SIGNIFICANCE STATEMENT Binocular vision plays a significant role in supporting our interactions with the surrounding environment. The fine-scale neural mechanisms that underlie the brain's skill in extracting 3D structures from binocular signals are poorly understood. Here, we capitalize on recent advances in ultra-high-field functional imaging to interrogate human brain circuits involved in 3D perception at submillimeter resolution. We provide evidence for the role of area V3A as a key nexus for disparity processing, which is implicated in feedforward and feedback signals related to the perceptual estimation of 3D structures from binocular signals. These fine-scale measurements help bridge the gap between animal neurophysiology and human fMRI studies investigating cross-scale circuits, from micro circuits to global brain networks for 3D perception.
Introduction
Binocular vision provides humans with two slightly different views of the world (i.e., binocular disparity) from which the brain can triangulate the structure of the environment. The process of inferring 3D structures from differences in the signals registered in the two eyes is the result of an unknown series of computations that starts in the primary visual cortex—the first point of integration of signals from the two eyes. Human neuroimaging studies have revealed widespread responses to binocular signals in the occipitoparietal regions (Bridge and Parker, 2007; Welchman, 2016) with the strongest modulation of brain activity by binocular signals in areas V3A and V7 (Backus et al., 2001; Tsao et al., 2003; Preston et al., 2008; Minini et al., 2010; Cottereau et al., 2011; Goncalves et al., 2015; Rideaux and Welchman, 2019; Liu et al., 2020). There is evidence for local clustering of disparity-selective organization in area V3A (Goncalves et al., 2015; Parker et al., 2017; Tootell and Nasr, 2017; Nasr and Tootell, 2020), as well as areas V2 and V3 (Nasr and Tootell, 2018). These findings indicate that parts of the dorsal visual cortex are heavily involved in processing disparity signals. However, the fine-scale processing and interactions among these regions that support our ability to perceive 3D structures remain largely unknown. Our understanding of how disparity signals are processed within and between different cortical regions is limited, with some evidence suggesting local recurrent processing (Tanabe and Cumming, 2014), and other studies pointing to interactions among areas (Cottereau et al., 2014).

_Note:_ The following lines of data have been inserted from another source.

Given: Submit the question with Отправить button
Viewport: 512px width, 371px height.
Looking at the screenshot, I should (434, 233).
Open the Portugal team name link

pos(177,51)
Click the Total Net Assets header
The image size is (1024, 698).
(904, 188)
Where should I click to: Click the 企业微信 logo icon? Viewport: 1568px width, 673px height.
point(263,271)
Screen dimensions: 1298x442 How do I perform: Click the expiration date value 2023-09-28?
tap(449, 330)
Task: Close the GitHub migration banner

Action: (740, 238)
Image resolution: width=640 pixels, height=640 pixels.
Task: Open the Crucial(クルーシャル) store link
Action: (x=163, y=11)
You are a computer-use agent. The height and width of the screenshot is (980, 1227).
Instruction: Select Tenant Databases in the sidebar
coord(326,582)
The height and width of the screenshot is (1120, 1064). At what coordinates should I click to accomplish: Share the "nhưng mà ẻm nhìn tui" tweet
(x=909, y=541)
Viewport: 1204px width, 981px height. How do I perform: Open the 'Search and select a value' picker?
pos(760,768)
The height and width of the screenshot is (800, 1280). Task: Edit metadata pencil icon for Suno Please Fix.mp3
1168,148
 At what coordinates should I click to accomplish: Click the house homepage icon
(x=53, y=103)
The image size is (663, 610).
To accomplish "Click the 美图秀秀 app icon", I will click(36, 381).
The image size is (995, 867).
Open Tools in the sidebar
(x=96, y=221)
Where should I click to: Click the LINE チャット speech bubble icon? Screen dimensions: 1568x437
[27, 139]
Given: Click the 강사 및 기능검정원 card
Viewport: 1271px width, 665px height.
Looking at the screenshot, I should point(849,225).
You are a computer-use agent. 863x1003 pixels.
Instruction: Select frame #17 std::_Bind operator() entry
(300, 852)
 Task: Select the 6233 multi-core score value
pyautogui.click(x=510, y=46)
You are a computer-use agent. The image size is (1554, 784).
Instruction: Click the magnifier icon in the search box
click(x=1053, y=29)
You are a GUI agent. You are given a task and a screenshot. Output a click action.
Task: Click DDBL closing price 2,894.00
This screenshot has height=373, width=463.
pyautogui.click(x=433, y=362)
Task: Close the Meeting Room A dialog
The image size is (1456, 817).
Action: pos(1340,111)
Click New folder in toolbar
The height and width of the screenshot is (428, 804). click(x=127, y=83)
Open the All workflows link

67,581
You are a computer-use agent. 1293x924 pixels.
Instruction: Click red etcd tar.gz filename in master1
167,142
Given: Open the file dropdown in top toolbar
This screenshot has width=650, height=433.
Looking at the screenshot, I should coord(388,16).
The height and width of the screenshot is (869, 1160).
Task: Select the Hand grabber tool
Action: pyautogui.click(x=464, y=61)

Here, we capitalize on recent advances in ultra-high-field (UHF) imaging to examine the local circuitry for disparity processing at a finer scale in the human brain. UHF imaging provides the submillimeter resolution necessary to examine functional activation within a visual area at different positions relative to the cortical surface (i.e., cortical depth) in a noninvasive manner (Goense et al., 2016; Lawrence et al., 2019b). This allows us to test functional connectivity across cortical layers based on known anatomic laminar circuits from electrophysiological studies (Fig. 1; Self et al., 2019). Specifically, sensory input is known to enter the visual cortex from the thalamus at the level of the middle layer (layer 4; Hubel and Wiesel, 1972; Blasdel and Lund, 1983), whereas output information is fed forward from superficial layers (layer 2/3; Livingstone and Hubel, 1984). Feedback information is exchanged primarily between deeper layers (layer 5/6) and from deeper to superficial layers (Rockland and Pandya, 1979). This circuitry motif has been implicated in a range of visual computations revealed through neurophysiological studies (Self et al., 2013) and human fMRI studies that discern signals from different cortical depths to infer feedforward versus feedback processing (Lawrence et al., 2019a; Jia et al., 2020; Zamboni et al., 2020).
fMRI circuits across cortical depth. Schematic representation of feedforward (superficial–middle layers, blue) and feedback (deeper–deeper layers, green) anatomic connectivity between early and higher visual areas based on known anatomic circuits.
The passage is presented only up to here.